А вот меня снова вызвали к директору.
— Ты хоть понимаешь, кого ты унизил? — с прищуром спросил Акакий Владимирович.
— Наглеца и подлеца, который травит детей только по сословной принадлежности.
— Он симбирский княжич. За ним стоит весь род. Ты думаешь, тебе это сойдет с рук?
— Я разве был неправ, что заступился за беззащитного мальчишку?
— Не прав. Стоило поговорить с ним, проявить уважение к высокому титулу и, возможно…
— Простите, но вы сами верите в то, что говорите? — бесцеремонно прервал я директора. — Он с первого дня смотрит на меня с презрением. Для него заговорить со мной — уже унижение в крайней степени.
— Знаешь, — задумчиво произнес директор, — возможно. Сибиряки все немного помешаны на родовой чести. Но мы находимся на их территории. Здесь их законы, традиции и влияние. Ты думаешь, для тебя это останется без последствий? Я не стану тебя выгораживать.
— Я способен постоять за себя.
— Ты дурак! — резко произнес Акакий Владимирович, от чего в его голосе сразу прорезались противные писклявые нотки. — И высокомерия сейчас в тебе не меньше, чем в том белобрысом идиоте, презирающем всякого, кто ниже титулом!
— Во мне нет высокомерия. Я ведь даже не дворянин.
— Хорошо, — успокоился директор. — Пусть так. Я посмотрел ваш бой с Озеровым и в недоумении — что ты вообще здесь делаешь?
— В смысле?
— Тебе не нужно наше обучение. На Службе тебе дадут больше. Гораздо больше. Ты хочешь быть боевиком, так они этому тебя научат лучше любых Академий. К чему ты тратишь свое и наше время?
Очень хороший вопрос он задал. А что, собственно говоря, я тут делаю? Троицкая говорила, что я способен уже сейчас сдать выпускной экзамен. Более того — я тоже не хочу здесь учиться.

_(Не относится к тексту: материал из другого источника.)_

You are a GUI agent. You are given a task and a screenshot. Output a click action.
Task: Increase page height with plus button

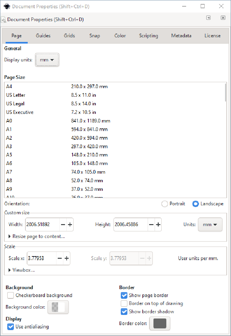pos(158,224)
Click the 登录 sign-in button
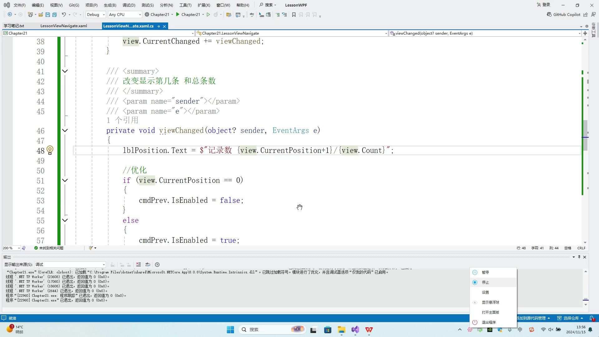Image resolution: width=599 pixels, height=337 pixels. pos(544,5)
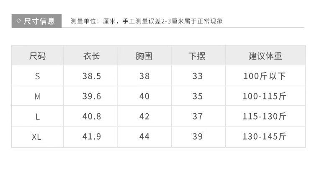Click the 100斤以下 weight cell
This screenshot has height=172, width=314.
pos(265,76)
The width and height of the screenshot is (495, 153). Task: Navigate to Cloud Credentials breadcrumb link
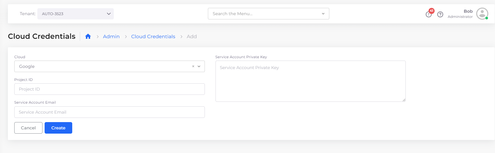[x=153, y=36]
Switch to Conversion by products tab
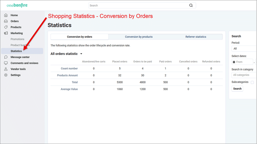257x144 pixels. point(139,37)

Возможно, я просто стал жертвой общеобразовательной системы. Государственной машины, где каждый одаренный должен закончить Академию, быть поставленным на учет и направленным на соответствующую должность по окончании учебы. Или уйти на вольные хлеба, как это сделал Золотов Николай Николаевич. Он открыл свою лавку и живет припеваючи.
— Это не я решал.
— Я переведу тебя на последний курс. Закончишь Академию в этом полугодии, и молись, чтобы род Юрцевых не успел до тебя добраться к моменту выпуска. Судьба видит, я пытаюсь тебе помочь.
— Нет, нет, нет! — резко вскочил я со стула. — Это так не работает. Не надо выставлять меня должником. Вы пытаетесь помочь себе, а не мне. Ведь Юрцевы будут спрашивать прежде всего с вас. Я не принимаю навязанные вами обязательства.